Saturday, February 15, 2014

Code Name Verity by Elizabeth Wein | Review

Title: Code Name Verity
Author: Elizabeth Wein
Pages: 447
Publisher: Egmont Press
My Rating: *my rating will be at the bottom of my reviews from now on*
Goodreads rating: 4.17 stars
Published: January 1, 2012
Source: Audiobook/Borrowed

Description:

I have two weeks. You’ll shoot me at the end no matter what I do.

That’s what you do to enemy agents. It’s what we do to enemy agents. But I look at all the dark and twisted roads ahead and cooperation is the easy way out. Possibly the only way out for a girl caught red-handed doing dirty work like mine — and I will do anything, anything, to avoid SS-Hauptsturmführer von Linden interrogating me again.

He has said that I can have as much paper as I need. All I have to do is cough up everything I can remember about the British War Effort. And I’m going to. But the story of how I came to be here starts with my friend Maddie.
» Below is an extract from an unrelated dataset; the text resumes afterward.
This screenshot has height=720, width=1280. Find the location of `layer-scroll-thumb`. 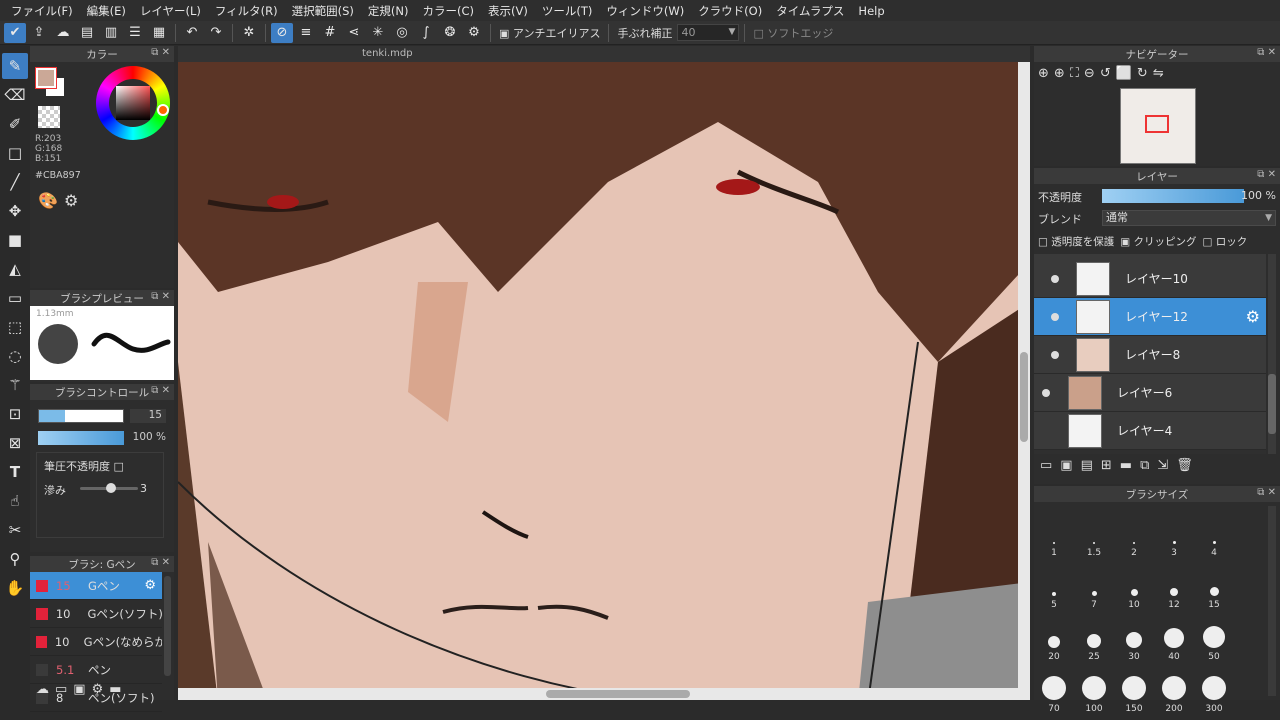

She is the pilot who flew me into France — an Allied Invasion of Two.

We are a sensational team.



I figured since I'm going to be sharing this copy with 20 lucky people for World Book Night 2014 this April 23rd, I should reread it and review it on my blog.  Good idea, right?  I thought so, too.  And I'm looking back at my notes {because, if you're going to be handing out a book for WBN, you should really know it, right?}, and, my word... all I can think is oh my gosh, no wonder I never wrote a review... everything I say will be *spoilers*!  That being said, let me try to write up a decent review without just saying "READ IT!" over and over again.

The title character "Verity" is a wireless operator who end up basically getting shot down over Nazi occupied France during WWII.  And the book is the story of her and her pilot friend {best friend} Maddy.  Guys, this one is an amazing book.  Verity is a "cooperator", telling the Nazis her story, and peppering it with the information they need.  Its heartbreaking to read, and halfway through the book your heart starts to mend, only to be shattered again.  Its probably one of the most beautifully heartbreaking stories I've ever read.

I had a difficult time reading about Maddy and Verity and not picturing two 17-year-old girls!  I can't remember, but I believe they're both 19-21 {I didn't actually write down their ages, and I can't remember if the author mentioned it or just said they're out of school... I'm pretty sure Verity went to college or finishing school...}... still young, but not quite as young as I read them to be.  Throughout the book, you get glimpses of Verity as a woman and not a girl {in some of her stories and in some of her documentation of the happenings during her captivity}, but not a lot with Maddy.  Maddy I kept seeing as this very young woman who just happened to be a wiz with mechanics and flying.

This book totally ripped apart my heart.  It was so heart-wrenching, but beautiful at the same time.  I honestly avoided reading it for a little while {borrowed it from the library and returned it twice before finally sitting down and reading it}... I read that its about a young woman, who betrays her country for a couple extra weeks to live.  It was so much more than that.  The only thing I regret about reading this book was not reading it sooner!